What’s most important is that effective inventory management allows you to consistently deliver a high level of customer service, which will keep your customers smiling.

Yet managing inventories effectively and efficiently can be challenging since there are so many moving parts, both inside and outside your organization. And the complexity increases exponentially when dealing with a large number of geographically diverse locations, especially when third-party warehouse partners are in the mix.

Now I’ll share my recollection of one team’s journey in creating an Inventory Control Center of Excellence (COE) that ultimately encompassed a network of more than 50 warehouse, co-manufacturer, and repacker locations. This journey resulted in reduced costs as well as enhanced inventory management and control, the proverbial win/win.


BACKGROUND

One of my first memories after becoming the finance leader for an iconic consumer product manufacturing and distribution facility based in Northwest Ohio is of observing the site’s annual finished product wall-to-wall physical inventory. What a sight to see! The Finance Inventory Control manager led a team of approximately 150 cross-functional associates as they counted nearly 10 million cases of product over a long weekend. Amazingly, the result was minimal differences and kudos from the external auditor who was on-site throughout the counts.

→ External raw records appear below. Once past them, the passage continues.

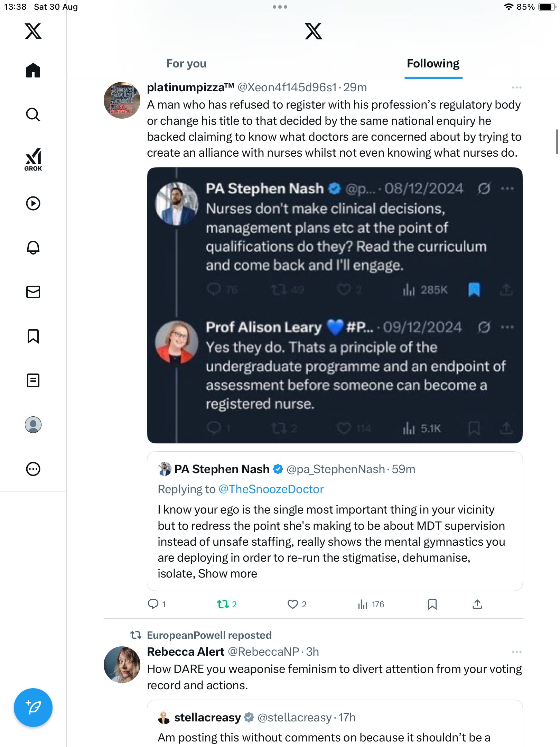Expand the sidebar More menu
The width and height of the screenshot is (560, 747).
tap(33, 469)
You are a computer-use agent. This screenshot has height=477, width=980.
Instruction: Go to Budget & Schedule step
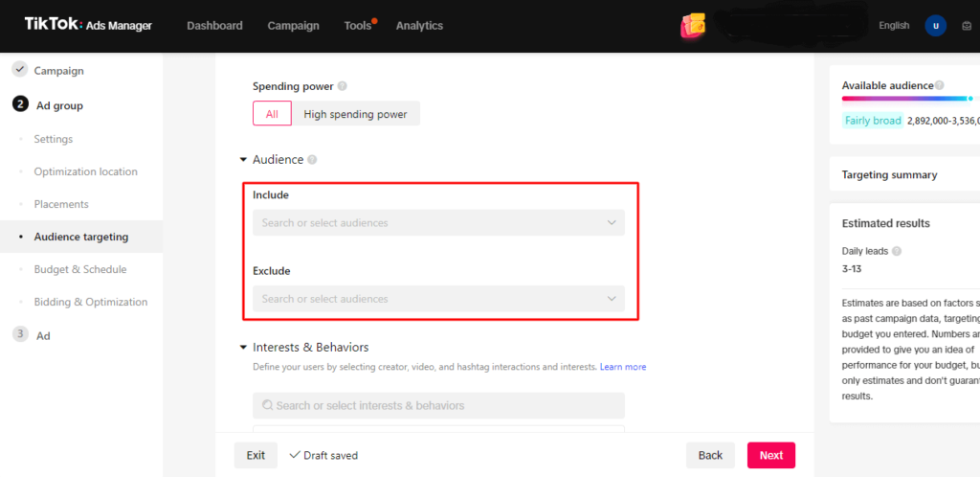click(x=79, y=269)
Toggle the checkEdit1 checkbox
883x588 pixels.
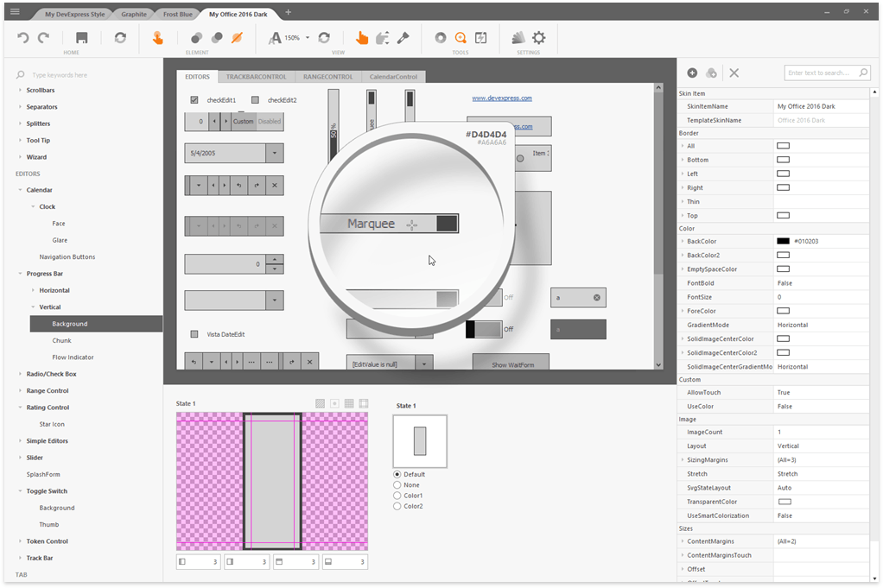click(x=194, y=100)

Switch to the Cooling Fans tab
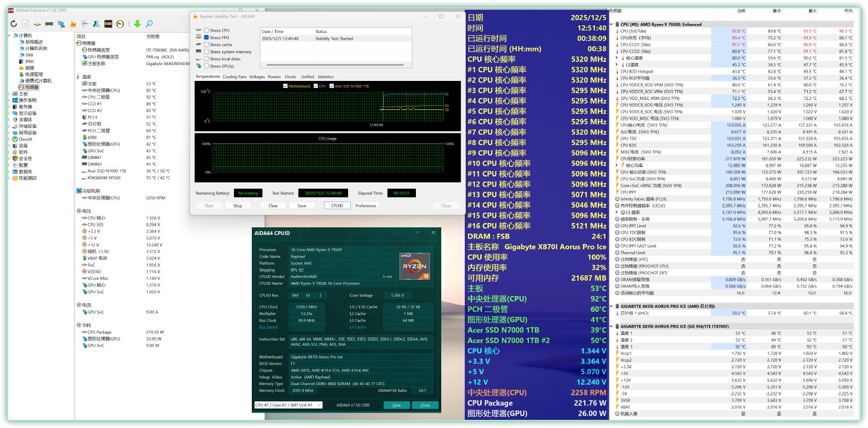coord(234,77)
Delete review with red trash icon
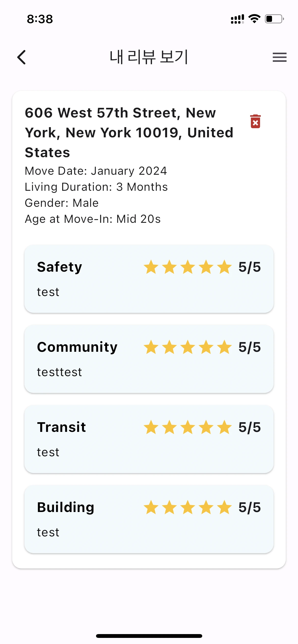This screenshot has height=644, width=298. coord(255,122)
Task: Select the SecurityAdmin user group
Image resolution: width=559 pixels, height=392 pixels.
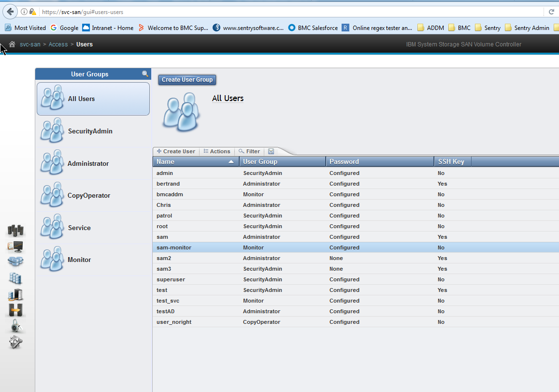Action: point(93,131)
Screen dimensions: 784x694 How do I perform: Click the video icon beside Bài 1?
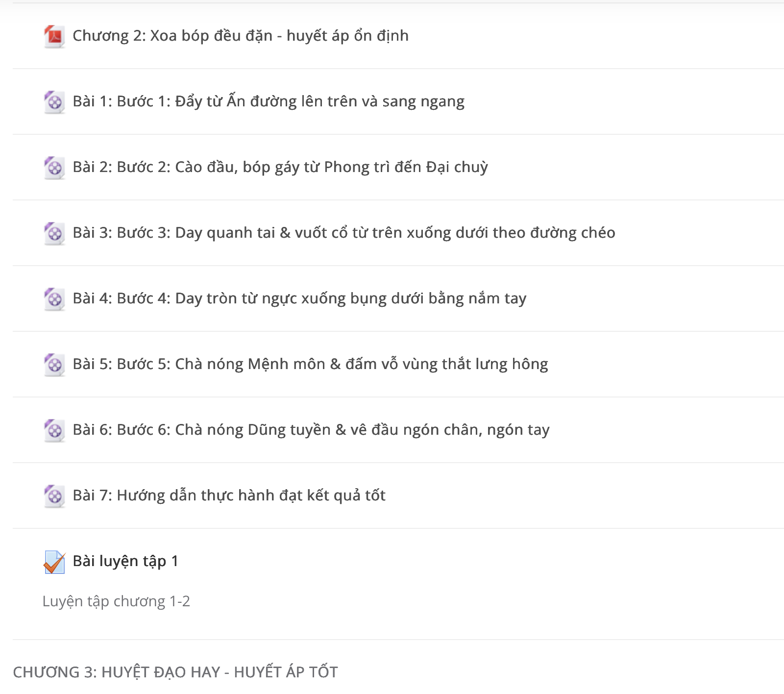[54, 102]
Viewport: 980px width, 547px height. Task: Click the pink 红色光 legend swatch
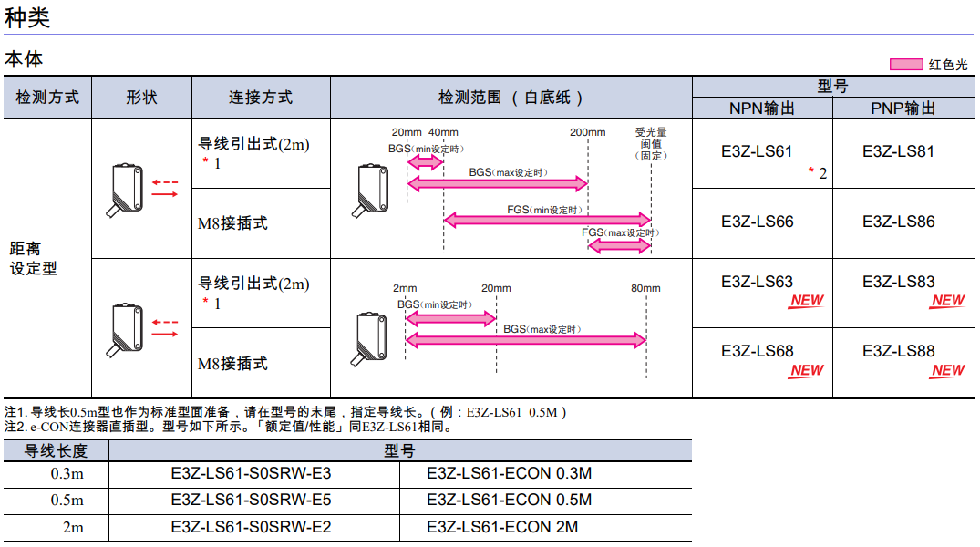[x=905, y=65]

While this finished product represented the team’s largest and most complex inventory, I quickly learned that it wasn’t the team’s only inventory. The team, of course, also had oversight of on-site raw material and storeroom parts inventory. In addition, it was accountable for inventory at 25 or so third-party warehouse, co-manufacturer, and repacker locations. Several of these locations represented local raw material and finished product overflow warehouses for the operation. Others were central raw material storage sites that the team managed on behalf of the company’s North America Supply Chain network. Finally, the team managed a series of warehouses that store frozen finished product for the company’s food service business.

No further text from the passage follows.